Karawang — Pemerintah Kabupaten (Pemkab) Karawang menyatakan kesiapan penuh untuk berkolaborasi dalam upaya pengamanan kawasan pesisir Pantai Utara (Pantura) Jawa. Komitmen tersebut ditegaskan langsung oleh Bupati Karawang, H. Aep Syaepuloh, saat menghadiri Kick Off Meeting Infrastruktur Pelindungan Pesisir Pantura Jawa Terpadu di Ballroom Gedung Mina Bahari III, Kementerian Kelautan dan Perikanan (KKP), Jakarta, Senin (4/5/2026).
Dalam kegiatan strategis tingkat nasional itu, Bupati Aep hadir didampingi Kepala Bapperida, Kepala Dinas PUPR, serta Sekretaris Dinas Pertanian Kabupaten Karawang. Forum tersebut menjadi langkah awal penguatan sinergi lintas kementerian, pemerintah daerah, serta pemangku kepentingan lainnya dalam menghadapi ancaman serius di kawasan pesisir utara Pulau Jawa.

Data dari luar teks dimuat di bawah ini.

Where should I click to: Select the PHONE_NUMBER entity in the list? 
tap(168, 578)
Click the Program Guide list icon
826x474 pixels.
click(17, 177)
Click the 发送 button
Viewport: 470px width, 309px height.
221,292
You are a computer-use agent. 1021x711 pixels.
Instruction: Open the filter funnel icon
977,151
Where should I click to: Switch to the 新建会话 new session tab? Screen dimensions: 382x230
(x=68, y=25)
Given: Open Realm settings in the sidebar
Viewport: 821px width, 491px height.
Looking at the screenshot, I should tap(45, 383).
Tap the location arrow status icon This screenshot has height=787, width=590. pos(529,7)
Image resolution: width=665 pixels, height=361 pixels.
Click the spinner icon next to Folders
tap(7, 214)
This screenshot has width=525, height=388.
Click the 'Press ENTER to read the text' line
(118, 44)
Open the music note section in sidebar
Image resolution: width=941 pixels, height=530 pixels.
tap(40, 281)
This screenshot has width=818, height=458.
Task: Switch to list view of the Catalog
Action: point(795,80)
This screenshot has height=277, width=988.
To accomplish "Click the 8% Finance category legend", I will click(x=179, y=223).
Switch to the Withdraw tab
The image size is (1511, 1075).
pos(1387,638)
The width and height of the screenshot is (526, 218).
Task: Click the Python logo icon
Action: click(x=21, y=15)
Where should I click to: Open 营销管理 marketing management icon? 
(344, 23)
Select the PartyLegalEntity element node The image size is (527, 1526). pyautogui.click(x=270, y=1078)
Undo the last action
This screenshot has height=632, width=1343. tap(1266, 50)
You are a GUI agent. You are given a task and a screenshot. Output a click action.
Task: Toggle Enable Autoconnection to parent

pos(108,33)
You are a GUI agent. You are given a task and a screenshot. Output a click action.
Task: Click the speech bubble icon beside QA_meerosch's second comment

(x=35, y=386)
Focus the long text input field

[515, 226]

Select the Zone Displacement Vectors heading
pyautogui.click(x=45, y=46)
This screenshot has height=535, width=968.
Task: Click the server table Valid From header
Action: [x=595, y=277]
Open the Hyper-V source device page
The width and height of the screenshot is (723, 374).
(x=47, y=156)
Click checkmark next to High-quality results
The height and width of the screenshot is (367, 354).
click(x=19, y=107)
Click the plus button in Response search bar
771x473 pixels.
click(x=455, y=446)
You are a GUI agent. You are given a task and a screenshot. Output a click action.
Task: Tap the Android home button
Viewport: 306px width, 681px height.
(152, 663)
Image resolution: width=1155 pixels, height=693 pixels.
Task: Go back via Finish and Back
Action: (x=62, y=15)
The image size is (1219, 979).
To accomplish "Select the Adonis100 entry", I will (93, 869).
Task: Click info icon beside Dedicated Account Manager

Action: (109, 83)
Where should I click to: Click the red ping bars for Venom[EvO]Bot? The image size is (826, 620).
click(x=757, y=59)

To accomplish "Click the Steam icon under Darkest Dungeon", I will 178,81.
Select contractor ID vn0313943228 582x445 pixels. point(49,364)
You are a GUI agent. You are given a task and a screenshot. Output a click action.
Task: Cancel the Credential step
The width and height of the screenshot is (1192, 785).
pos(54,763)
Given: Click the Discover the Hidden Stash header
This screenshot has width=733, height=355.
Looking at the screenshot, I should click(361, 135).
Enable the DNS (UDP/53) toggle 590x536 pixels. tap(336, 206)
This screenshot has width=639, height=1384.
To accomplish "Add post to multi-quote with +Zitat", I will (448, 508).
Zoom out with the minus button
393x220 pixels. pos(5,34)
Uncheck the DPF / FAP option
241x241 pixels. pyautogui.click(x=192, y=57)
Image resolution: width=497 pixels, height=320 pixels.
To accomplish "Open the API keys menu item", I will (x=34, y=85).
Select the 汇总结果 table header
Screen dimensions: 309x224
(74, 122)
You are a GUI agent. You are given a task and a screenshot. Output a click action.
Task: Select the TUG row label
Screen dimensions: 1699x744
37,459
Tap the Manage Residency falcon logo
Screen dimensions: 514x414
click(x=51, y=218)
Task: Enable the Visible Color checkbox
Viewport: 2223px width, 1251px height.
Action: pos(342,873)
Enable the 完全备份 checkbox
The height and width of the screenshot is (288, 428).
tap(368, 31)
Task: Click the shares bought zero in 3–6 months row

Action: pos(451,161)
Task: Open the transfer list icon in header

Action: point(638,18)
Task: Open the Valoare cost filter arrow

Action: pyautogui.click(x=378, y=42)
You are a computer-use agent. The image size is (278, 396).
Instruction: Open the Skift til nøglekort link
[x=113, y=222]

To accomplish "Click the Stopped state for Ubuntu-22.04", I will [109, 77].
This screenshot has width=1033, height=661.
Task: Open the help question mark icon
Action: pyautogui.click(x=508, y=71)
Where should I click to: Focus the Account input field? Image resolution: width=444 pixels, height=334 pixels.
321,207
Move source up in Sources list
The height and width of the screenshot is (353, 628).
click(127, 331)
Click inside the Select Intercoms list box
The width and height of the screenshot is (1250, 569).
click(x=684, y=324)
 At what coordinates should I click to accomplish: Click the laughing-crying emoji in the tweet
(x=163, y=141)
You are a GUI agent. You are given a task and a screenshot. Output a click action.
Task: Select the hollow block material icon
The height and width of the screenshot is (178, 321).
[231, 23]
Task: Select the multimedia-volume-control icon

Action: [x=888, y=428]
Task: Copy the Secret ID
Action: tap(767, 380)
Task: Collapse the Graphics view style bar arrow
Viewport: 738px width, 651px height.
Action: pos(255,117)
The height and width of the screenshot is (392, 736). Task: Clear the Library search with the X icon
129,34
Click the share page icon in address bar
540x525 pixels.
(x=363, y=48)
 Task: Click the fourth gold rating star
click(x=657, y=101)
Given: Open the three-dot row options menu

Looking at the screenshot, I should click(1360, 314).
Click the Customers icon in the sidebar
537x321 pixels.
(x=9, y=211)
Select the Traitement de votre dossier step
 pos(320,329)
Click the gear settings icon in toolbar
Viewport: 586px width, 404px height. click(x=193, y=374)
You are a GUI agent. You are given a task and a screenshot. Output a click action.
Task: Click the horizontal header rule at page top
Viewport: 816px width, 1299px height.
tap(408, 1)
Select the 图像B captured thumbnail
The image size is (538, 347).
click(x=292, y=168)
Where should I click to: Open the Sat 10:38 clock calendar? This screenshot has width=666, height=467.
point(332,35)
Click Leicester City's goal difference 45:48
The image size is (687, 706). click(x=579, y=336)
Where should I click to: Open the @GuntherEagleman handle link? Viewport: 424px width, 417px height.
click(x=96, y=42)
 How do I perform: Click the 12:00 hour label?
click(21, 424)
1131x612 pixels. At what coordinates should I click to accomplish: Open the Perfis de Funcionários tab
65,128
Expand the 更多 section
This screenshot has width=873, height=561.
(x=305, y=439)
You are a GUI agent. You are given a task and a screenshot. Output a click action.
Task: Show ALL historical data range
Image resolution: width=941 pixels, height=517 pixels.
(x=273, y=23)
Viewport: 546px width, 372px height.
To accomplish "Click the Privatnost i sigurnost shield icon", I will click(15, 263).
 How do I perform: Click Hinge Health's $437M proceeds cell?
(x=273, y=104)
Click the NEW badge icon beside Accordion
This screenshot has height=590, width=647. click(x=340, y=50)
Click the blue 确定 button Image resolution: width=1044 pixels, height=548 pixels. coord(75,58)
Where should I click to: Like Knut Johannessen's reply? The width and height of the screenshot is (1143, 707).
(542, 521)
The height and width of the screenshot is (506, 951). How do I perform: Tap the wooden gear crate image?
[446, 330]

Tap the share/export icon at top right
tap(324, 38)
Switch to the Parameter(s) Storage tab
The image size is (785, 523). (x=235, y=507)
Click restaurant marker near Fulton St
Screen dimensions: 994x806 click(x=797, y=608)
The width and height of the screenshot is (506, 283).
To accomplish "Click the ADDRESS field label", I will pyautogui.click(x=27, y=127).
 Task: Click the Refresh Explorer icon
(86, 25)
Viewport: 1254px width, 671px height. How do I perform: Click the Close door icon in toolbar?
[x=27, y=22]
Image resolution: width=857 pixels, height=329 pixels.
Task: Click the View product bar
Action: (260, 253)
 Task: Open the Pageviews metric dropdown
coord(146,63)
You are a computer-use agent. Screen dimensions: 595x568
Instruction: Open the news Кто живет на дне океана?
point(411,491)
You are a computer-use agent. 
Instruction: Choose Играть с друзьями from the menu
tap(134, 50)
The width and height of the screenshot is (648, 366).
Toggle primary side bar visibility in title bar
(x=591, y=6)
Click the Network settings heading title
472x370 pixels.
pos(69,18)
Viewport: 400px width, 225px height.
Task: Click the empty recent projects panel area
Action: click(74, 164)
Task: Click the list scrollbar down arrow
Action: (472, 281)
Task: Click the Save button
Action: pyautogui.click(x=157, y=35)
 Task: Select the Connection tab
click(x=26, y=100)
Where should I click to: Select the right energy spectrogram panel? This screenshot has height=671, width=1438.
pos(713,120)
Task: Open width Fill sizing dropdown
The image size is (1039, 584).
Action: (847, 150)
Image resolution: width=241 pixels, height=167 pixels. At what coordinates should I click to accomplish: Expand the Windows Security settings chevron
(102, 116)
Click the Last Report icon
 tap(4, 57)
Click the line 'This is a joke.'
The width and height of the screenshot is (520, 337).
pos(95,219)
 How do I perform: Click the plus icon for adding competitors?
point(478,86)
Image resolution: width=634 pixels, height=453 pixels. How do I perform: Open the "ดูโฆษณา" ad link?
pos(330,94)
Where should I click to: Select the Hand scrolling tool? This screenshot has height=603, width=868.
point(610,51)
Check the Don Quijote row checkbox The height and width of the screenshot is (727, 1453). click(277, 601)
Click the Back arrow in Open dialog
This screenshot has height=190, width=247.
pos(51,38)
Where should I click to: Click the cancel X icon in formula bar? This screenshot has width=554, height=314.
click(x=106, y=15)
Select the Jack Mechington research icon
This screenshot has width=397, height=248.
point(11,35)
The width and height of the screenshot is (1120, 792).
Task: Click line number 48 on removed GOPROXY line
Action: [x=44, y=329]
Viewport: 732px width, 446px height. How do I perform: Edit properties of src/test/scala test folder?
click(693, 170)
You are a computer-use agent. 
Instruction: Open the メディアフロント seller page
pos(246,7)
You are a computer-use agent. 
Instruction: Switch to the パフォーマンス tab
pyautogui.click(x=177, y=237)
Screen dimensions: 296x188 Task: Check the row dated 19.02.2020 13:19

Rapat dipimpin oleh Menteri Koordinator Bidang Infrastruktur dan Pembangunan Kewilayahan, Agus Harimurti Yudhoyono (AHY). Dalam arahannya, AHY menekankan bahwa kawasan Pantura Jawa—yang membentang dari Banten, DKI Jakarta, Jawa Barat, hingga Jawa Timur—merupakan tulang punggung perekonomian nasional.
Namun demikian, kawasan ini juga menghadapi ancaman besar berupa penurunan muka tanah (land subsidence) yang diproyeksikan semakin parah hingga tahun 2050. Kondisi tersebut berpotensi memberikan dampak signifikan terhadap stabilitas ekonomi nasional, termasuk terhadap Produk Domestik Bruto (PDB).
“Kuncinya adalah kolaborasi. Kita belajar dari berbagai kejadian sebelumnya bahwa ego sektoral harus dikesampingkan. Perlindungan terhadap aset nasional dan keselamatan warga harus menjadi prioritas utama, didukung komunikasi publik yang transparan serta eksekusi tahap awal yang tepat sasaran,” tegas AHY.
Lebih lanjut, AHY mengungkapkan bahwa pengembangan proyek pelindungan pesisir ini akan terintegrasi dengan program Kampung Nelayan Merah Putih (KNMP). Program tersebut merupakan bagian dari visi besar Presiden Republik Indonesia, Prabowo Subianto, dalam mendorong kesejahteraan masyarakat pesisir sekaligus memperkuat ketahanan wilayah.
Integrasi ini mencakup sinkronisasi antara pembangunan infrastruktur pelindung pesisir dengan revitalisasi kawasan permukiman nelayan di sepanjang Pantura Jawa. Dengan pendekatan terpadu, diharapkan tidak hanya mampu menahan laju kerusakan lingkungan, tetapi juga meningkatkan kualitas hidup masyarakat pesisir secara berkelanjutan.
Bupati Karawang, H. Aep Syaepuloh, menyambut positif inisiatif tersebut dan menegaskan kesiapan daerahnya untuk menjadi bagian aktif dalam implementasi program. Menurutnya, wilayah pesisir Karawang memiliki peran strategis sekaligus kerentanan tinggi terhadap dampak perubahan lingkungan.
“Pemkab Karawang siap mendukung penuh dan berkolaborasi lintas sektor demi menjaga kawasan pesisir tetap aman dan produktif. Ini bukan hanya soal infrastruktur, tetapi juga masa depan masyarakat pesisir dan keberlanjutan ekonomi daerah,” ujarnya.
Melalui forum ini, diharapkan terbangun kesepahaman dan langkah konkret antar pemangku kepentingan untuk mempercepat realisasi program pelindungan pesisir Pantura Jawa secara efektif, terukur, dan berkelanjutan.